Short exercise:
Reproduce the rows below word for word. Begin at the line that has "Click the data 0 type badge" and stop after the line that has "tap(732, 207)".
+-------+
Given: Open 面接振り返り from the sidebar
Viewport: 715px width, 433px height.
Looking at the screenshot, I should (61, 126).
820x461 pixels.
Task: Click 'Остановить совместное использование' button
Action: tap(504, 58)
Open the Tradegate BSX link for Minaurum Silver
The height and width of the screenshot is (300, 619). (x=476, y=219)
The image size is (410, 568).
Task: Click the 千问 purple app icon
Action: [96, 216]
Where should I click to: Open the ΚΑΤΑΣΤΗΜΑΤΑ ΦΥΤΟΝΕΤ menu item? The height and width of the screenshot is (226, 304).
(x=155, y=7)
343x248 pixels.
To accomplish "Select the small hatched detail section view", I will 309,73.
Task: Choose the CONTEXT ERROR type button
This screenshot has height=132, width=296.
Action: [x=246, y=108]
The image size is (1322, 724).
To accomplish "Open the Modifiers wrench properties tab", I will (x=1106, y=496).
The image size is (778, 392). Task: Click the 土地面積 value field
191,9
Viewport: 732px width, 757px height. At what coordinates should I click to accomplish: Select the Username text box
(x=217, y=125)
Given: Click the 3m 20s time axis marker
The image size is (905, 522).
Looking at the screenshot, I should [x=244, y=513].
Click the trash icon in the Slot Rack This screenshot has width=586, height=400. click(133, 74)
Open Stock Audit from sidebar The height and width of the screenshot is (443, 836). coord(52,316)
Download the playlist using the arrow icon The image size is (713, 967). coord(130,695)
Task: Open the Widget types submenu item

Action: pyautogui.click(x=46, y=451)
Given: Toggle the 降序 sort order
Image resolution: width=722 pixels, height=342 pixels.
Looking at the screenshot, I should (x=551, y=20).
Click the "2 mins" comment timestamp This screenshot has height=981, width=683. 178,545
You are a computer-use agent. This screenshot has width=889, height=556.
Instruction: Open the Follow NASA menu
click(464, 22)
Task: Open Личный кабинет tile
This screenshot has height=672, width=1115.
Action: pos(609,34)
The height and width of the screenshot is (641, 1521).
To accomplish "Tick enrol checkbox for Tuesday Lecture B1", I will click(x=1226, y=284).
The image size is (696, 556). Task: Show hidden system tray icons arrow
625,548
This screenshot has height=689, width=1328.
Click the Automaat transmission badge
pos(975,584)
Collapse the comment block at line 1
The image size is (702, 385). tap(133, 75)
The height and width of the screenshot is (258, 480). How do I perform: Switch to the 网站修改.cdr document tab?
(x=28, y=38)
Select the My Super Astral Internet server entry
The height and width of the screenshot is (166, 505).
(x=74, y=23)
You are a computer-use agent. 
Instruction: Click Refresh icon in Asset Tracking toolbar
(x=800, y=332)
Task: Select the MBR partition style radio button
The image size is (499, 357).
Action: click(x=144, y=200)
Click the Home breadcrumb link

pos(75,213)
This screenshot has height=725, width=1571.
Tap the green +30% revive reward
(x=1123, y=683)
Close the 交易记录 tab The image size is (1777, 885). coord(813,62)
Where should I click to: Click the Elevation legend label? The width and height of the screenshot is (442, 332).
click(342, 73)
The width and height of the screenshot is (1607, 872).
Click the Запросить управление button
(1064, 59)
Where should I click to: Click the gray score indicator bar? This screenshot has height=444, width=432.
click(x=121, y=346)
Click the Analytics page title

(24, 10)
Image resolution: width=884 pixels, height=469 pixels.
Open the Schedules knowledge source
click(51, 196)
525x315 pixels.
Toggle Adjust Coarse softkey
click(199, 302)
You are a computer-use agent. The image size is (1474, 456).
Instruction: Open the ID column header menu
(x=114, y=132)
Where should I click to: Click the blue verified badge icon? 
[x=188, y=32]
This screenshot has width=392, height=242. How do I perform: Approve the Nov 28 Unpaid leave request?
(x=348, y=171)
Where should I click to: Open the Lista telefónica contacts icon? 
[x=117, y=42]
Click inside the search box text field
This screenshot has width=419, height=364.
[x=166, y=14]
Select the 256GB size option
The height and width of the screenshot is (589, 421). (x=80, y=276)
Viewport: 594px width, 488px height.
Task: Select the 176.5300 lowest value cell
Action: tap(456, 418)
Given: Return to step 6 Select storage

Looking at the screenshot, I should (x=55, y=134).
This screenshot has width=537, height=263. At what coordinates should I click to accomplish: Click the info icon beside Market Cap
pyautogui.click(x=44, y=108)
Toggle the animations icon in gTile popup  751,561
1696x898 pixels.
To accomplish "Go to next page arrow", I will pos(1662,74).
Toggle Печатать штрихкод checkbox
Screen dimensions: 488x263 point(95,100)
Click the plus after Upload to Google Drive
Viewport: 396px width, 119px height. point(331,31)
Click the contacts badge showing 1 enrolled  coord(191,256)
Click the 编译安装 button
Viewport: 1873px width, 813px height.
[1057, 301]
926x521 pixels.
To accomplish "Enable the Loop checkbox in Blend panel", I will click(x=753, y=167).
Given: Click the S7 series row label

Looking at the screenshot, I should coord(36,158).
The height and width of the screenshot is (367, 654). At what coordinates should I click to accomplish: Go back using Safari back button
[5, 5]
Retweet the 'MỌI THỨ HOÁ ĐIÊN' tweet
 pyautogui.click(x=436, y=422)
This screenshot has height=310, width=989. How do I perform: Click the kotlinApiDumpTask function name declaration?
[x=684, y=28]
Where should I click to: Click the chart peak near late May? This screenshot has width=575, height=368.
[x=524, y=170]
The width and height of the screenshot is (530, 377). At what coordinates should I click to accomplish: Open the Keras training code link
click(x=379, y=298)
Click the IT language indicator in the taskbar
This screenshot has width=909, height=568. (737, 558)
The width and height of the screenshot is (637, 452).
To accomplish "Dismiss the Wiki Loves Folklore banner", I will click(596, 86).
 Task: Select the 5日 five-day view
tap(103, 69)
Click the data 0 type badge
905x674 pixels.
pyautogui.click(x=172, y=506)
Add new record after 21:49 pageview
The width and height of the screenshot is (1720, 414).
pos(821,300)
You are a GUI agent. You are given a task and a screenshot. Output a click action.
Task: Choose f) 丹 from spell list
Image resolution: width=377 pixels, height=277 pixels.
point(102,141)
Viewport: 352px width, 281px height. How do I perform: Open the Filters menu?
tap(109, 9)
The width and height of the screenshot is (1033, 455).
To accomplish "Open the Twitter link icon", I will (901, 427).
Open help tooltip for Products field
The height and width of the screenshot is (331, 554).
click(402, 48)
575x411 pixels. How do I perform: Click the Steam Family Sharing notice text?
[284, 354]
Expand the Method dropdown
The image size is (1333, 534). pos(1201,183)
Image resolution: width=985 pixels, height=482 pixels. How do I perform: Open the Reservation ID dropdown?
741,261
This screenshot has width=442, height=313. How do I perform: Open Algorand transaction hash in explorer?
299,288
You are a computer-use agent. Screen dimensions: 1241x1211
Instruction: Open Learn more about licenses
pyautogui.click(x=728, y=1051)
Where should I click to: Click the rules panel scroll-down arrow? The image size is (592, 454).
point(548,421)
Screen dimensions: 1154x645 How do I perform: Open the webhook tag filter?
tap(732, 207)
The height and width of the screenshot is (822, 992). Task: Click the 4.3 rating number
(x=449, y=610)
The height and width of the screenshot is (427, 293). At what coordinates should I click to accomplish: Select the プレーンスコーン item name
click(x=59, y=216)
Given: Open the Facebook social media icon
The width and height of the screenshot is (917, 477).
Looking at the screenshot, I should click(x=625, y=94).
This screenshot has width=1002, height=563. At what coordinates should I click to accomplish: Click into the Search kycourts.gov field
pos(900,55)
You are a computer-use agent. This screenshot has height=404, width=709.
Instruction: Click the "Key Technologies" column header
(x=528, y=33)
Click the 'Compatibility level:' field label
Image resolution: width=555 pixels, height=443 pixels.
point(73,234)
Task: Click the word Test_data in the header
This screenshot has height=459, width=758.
+-------+
Problem solution:
Click the data 0 type badge
905x674 pixels.
pyautogui.click(x=172, y=506)
Add new record after 21:49 pageview
The width and height of the screenshot is (1720, 414).
pos(821,300)
You are a GUI agent. You are given a task and a screenshot. Output a click action.
Task: Choose f) 丹 from spell list
Image resolution: width=377 pixels, height=277 pixels.
point(102,141)
Viewport: 352px width, 281px height. How do I perform: Open the Filters menu?
tap(109, 9)
The width and height of the screenshot is (1033, 455).
To accomplish "Open the Twitter link icon", I will (901, 427).
Open help tooltip for Products field
The height and width of the screenshot is (331, 554).
click(402, 48)
575x411 pixels. How do I perform: Click the Steam Family Sharing notice text?
[284, 354]
Expand the Method dropdown
The image size is (1333, 534). pos(1201,183)
Image resolution: width=985 pixels, height=482 pixels. How do I perform: Open the Reservation ID dropdown?
741,261
This screenshot has width=442, height=313. How do I perform: Open Algorand transaction hash in explorer?
299,288
You are a computer-use agent. Screen dimensions: 1241x1211
Instruction: Open Learn more about licenses
pyautogui.click(x=728, y=1051)
Where should I click to: Click the rules panel scroll-down arrow? The image size is (592, 454).
point(548,421)
Screen dimensions: 1154x645 How do I perform: Open the webhook tag filter?
tap(732, 207)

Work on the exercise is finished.